Try it ▸
Check which lines in the records hold "Close" and report how many there are, with no other text.

= Beginning of Section =

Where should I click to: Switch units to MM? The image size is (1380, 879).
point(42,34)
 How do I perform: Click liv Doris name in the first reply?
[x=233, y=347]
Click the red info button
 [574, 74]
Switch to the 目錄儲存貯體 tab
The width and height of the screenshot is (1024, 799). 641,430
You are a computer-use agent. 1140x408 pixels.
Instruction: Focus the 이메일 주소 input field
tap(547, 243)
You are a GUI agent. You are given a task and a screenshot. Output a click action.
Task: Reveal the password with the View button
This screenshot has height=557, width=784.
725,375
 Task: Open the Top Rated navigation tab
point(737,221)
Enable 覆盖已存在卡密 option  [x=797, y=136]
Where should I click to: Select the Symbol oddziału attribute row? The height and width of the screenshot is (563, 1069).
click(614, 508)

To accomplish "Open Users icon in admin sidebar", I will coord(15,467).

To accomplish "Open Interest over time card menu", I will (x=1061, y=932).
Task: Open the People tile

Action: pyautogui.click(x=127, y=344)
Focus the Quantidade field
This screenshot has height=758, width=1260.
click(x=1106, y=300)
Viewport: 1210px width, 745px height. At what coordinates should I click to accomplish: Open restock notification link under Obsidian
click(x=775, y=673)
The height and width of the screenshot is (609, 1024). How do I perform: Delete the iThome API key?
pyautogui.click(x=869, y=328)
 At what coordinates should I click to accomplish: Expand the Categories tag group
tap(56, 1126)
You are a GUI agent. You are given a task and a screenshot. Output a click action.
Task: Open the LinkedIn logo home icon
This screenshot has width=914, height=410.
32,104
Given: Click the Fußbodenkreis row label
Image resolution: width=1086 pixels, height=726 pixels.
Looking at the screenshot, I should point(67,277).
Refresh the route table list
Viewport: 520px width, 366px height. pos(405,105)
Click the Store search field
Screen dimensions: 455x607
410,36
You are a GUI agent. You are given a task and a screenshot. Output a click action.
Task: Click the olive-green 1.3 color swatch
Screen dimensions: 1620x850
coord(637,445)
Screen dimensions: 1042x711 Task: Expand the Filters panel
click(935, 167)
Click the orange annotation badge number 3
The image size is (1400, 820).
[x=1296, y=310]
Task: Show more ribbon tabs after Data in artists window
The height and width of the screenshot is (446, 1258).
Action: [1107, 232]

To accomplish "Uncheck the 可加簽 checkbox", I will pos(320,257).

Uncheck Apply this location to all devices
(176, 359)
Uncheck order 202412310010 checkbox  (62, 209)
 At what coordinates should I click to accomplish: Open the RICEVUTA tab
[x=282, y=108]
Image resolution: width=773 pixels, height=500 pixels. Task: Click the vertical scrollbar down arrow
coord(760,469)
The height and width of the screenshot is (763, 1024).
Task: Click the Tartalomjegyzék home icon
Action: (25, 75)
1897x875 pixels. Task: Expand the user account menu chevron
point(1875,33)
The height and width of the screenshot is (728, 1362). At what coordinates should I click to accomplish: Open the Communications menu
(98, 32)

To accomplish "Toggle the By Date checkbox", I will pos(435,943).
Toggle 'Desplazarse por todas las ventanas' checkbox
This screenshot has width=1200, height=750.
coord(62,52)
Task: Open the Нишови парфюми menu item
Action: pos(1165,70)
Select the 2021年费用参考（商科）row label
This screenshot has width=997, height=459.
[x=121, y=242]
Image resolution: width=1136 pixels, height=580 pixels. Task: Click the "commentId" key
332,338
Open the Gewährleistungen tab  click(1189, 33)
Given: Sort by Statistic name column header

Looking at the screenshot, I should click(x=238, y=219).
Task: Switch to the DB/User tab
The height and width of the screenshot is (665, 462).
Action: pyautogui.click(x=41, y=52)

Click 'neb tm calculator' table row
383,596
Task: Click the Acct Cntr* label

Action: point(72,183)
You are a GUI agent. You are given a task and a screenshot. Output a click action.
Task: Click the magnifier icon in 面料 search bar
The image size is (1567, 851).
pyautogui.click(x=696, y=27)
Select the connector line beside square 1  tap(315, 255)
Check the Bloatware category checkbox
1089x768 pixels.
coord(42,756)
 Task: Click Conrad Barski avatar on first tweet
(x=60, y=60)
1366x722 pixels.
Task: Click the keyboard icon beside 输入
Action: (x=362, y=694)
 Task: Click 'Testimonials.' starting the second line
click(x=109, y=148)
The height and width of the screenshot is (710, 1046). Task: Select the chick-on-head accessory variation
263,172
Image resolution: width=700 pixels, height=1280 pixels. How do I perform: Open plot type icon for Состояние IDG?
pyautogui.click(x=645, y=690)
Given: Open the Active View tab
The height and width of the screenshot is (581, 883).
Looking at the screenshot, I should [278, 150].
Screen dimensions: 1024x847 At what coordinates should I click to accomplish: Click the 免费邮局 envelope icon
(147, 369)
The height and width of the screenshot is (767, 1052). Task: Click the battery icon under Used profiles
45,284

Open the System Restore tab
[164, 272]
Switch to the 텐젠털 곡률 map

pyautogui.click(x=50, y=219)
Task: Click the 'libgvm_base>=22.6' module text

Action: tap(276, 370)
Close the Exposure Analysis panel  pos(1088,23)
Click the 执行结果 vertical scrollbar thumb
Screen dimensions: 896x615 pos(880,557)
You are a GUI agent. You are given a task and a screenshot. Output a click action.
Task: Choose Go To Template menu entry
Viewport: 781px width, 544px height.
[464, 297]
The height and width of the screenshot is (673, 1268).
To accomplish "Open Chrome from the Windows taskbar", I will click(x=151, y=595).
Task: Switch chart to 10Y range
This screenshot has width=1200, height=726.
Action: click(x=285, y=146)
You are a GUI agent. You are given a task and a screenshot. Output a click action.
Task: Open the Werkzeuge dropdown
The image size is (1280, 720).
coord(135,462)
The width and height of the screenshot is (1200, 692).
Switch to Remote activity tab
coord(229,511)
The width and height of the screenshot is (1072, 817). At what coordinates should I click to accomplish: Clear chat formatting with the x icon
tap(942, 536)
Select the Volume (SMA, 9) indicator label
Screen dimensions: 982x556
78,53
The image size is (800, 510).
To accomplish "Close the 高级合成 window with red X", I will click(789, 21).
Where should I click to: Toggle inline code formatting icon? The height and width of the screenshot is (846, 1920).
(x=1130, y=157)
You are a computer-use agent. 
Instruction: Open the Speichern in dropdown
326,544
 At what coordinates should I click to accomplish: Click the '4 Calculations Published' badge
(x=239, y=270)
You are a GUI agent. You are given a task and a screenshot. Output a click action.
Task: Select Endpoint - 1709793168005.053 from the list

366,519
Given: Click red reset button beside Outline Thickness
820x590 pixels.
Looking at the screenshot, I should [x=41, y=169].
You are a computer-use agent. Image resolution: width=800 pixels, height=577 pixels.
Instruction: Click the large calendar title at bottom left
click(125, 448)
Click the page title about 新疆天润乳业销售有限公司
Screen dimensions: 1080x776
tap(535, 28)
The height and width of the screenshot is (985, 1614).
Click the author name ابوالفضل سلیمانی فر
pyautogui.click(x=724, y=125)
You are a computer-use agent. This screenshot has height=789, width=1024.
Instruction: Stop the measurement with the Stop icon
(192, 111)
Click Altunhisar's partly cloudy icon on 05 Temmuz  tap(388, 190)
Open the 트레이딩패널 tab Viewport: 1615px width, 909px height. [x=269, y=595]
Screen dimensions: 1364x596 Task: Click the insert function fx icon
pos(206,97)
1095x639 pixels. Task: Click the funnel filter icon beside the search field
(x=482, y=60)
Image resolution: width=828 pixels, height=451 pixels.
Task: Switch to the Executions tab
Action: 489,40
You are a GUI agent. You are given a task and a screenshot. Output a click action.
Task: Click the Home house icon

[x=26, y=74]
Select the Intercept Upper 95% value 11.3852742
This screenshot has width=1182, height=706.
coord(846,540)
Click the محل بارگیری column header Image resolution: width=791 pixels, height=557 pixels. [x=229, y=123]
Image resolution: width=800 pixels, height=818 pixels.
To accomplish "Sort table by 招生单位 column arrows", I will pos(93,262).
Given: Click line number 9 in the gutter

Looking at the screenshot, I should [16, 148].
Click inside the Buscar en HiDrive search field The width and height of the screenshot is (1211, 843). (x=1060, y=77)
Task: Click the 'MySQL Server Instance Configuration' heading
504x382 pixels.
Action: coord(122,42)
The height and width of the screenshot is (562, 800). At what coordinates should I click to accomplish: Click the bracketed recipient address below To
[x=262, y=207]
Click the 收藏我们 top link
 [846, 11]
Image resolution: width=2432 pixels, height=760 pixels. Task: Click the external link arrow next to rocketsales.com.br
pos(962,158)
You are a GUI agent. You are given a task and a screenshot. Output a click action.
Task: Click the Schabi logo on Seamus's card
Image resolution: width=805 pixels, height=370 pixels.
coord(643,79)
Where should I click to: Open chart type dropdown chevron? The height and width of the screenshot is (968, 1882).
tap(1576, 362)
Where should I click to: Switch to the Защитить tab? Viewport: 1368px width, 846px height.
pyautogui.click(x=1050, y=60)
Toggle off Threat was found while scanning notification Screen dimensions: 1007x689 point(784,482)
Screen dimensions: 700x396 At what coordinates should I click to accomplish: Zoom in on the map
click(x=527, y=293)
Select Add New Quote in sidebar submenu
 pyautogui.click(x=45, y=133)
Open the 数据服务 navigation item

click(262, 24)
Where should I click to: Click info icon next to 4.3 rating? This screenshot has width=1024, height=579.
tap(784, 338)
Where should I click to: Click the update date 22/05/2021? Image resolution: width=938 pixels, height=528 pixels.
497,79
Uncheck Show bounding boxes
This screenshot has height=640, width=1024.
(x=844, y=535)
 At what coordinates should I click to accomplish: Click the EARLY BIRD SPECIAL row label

= End of Section =

Reply to the task ▸
2